In February, Buffett told CNBC that “The wealthy are definitely undertaxed relative to the general population.”
California software entrepreneur, Marc Benioff said, “increasing taxes on high-income individuals like myself would help generate the trillions of dollars that we desperately need to improve education and health care and fight climate change.”
Disney and Soros are among the signatories of An Open Letter to the 2020 Presidential Candidates: It’s Time to Tax Us More. This letter starts out saying:
“We are writing to call on all candidates for President, whether they are Republicans or Democrats, to support a moderate wealth tax on the fortunes of the richest 1/10 of the richest 1% of Americans — on us. The next dollar of new tax revenue should come from the most financially fortunate, not from middle-income and lower-income Americans.”

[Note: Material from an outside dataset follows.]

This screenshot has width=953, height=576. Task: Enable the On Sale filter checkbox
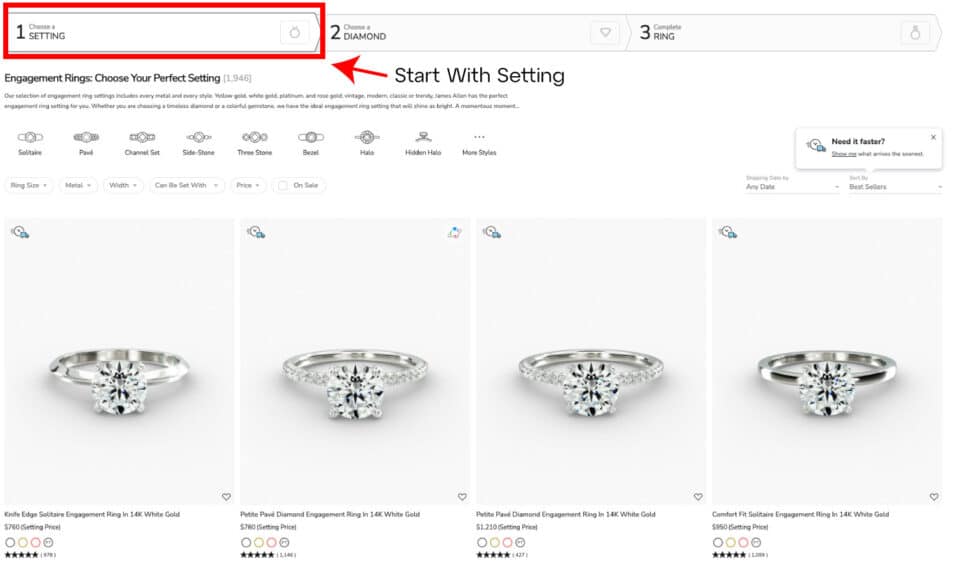point(284,185)
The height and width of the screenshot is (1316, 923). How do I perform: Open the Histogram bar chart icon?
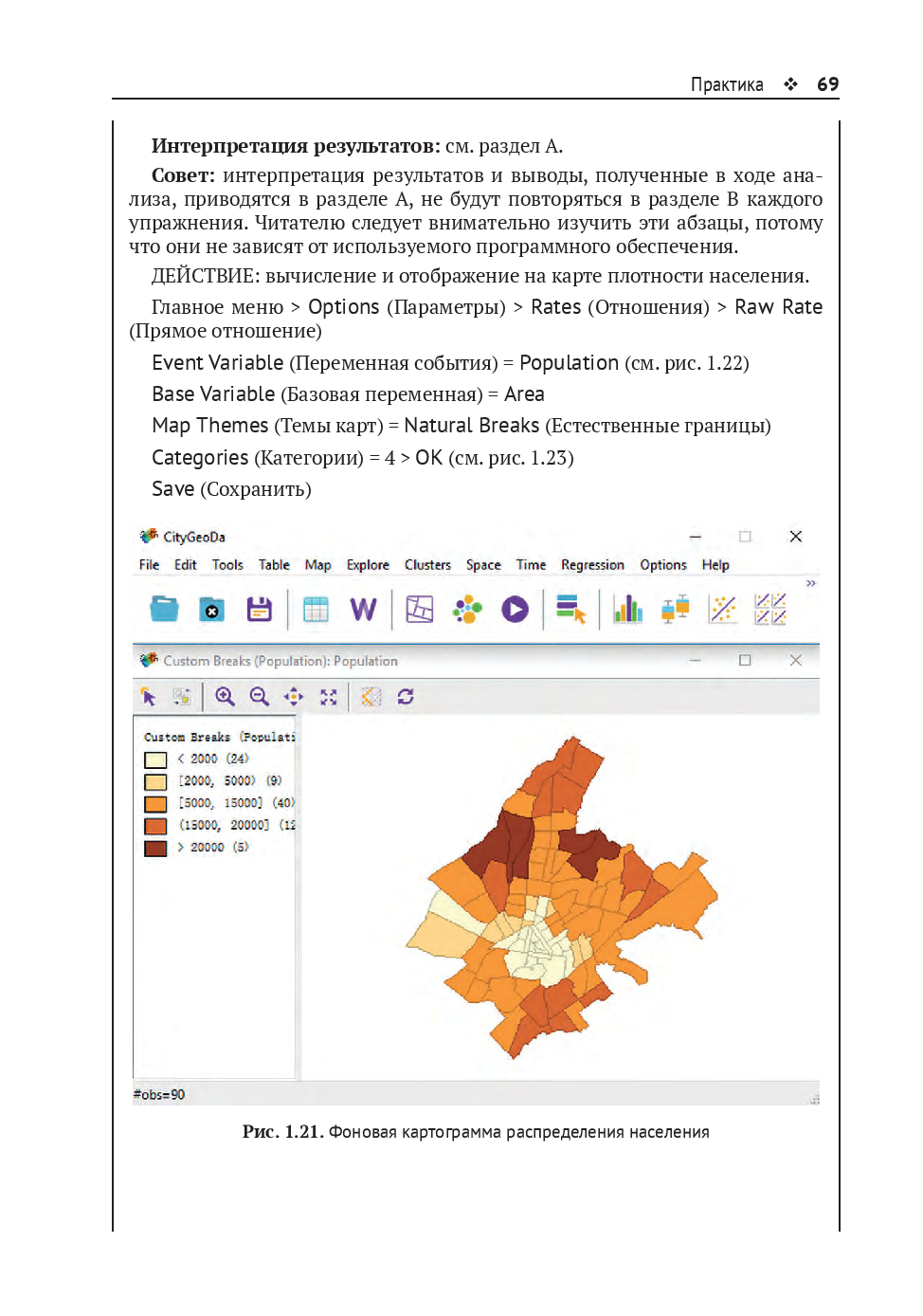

They list six key reasons why they would like to pay more in taxes, which include: investing in the fight against climate change, strengthening the US economy, improving the healthcare system for Americans, closing the large wealth gap, strengthening the democracy, and fulfilling the patriotic duty of all Americans to contribute what they can to the success of the country.
The letter goes on to state:
“Those of us in the richest 1/10 of the richest 1% should be proud to pay a bit more of our fortune forward to America’s future. We’ll be fine — taking on this tax is the least we can do to strengthen the country we love.”
Forbes has compiled a list of additional billionaires who want to meet their patriotic duty by putting their money to work for the American people. Included in this list are Michael Bloomberg, Howard Schultz and Mark Cuban.
Also on the Forbes list, Kaufman & Broad cofounder Eli Broad said, “A wealth tax can start to address the economic inequality eroding the soul of our country’s strength. I can afford to pay more, and I know others can too.”
According to an analysis of tax data by the University of California at Berkeley’s Emmanuel Saez and Gabriel Zucman for their upcoming book “The Triumph of Injustice”, in 2018, billionaires paid 23% of their income in federal, state, and local taxes, while the average American paid 28%.
This isn’t the first time the ultra-wealthy have asked for higher taxes. Bill Gates has mentioned it many times, and Warren Buffett wrote about it in 2011.